CT Paranasal Sinuses (Non-Contrast)
CTNo contrastHead & Neck
Indications
- Chronic or recurrent sinusitis
- Pre-operative mapping prior to functional endoscopic sinus surgery (FESS)
- Evaluation of sinonasal anatomic variants (e.g. concha bullosa, Haller cell, Onodi cell)
- Suspected sinonasal obstruction, polyposis, mucocele
- Surgical navigation/stealth dataset
Patient prep
- No NPO or contrast for routine sinusitis study
- Remove dentures, earrings, glasses, hairpins
- Supine head-first; for surgical navigation acquire per navigation system fiducial protocol
Contrast
None / non-contrast
Technique
- Supine, head first; acquire thin-section helical volume covering frontal sinus through hard palate/maxillary teeth
- Low-dose technique appropriate (bone detail high inherent contrast): 100-120 kV, low mAs with AEC
- Reconstruct thin (0.5-0.75 mm) bone/sharp kernel and reformat coronal and sagittal
- Coronal plane is primary for FESS mapping (relationship of uncinate, ostiomeatal complex, cribriform plate/fovea ethmoidalis)

Collected data entries:
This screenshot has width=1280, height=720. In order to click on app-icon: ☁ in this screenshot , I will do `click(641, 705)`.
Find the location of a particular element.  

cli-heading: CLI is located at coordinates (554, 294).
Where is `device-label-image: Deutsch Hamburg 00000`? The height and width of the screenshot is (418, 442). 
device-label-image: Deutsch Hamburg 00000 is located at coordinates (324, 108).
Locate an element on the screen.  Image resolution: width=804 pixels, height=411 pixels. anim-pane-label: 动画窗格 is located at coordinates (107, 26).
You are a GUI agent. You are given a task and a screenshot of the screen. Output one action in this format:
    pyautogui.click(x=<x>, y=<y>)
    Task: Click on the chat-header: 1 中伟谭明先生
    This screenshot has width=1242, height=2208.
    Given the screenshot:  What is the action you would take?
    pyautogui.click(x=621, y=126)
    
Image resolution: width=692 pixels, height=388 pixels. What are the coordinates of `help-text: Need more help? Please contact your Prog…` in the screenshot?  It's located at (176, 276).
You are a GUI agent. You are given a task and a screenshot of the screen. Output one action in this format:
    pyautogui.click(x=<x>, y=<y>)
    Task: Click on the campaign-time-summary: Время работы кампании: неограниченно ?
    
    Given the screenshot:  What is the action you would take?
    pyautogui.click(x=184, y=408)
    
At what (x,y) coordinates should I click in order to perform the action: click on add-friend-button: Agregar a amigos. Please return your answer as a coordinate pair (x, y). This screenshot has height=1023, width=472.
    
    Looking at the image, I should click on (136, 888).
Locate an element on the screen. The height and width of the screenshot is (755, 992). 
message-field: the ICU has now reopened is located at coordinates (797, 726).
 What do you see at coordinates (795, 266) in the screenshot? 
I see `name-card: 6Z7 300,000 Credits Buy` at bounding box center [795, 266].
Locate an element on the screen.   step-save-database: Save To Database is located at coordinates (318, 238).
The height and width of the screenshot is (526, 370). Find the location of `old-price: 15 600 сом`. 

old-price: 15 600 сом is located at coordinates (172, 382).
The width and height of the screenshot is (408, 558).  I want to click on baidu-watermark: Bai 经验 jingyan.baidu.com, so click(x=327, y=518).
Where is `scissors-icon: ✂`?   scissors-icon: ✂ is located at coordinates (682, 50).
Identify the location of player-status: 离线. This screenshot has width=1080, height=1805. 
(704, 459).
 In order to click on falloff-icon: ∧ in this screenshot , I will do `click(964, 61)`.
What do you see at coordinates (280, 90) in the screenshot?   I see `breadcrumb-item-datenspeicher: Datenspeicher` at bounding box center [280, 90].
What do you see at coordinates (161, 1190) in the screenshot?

__Set of tasks__.
(1) What tube voltage range does the sinus CT protocol above give for the low-dose technique?
(2) Which items does the sinus CT protocol above tell patients to remove before the scan?

__Written answers__.
(1) 100-120 kV

(2) Dentures, earrings, glasses, hairpins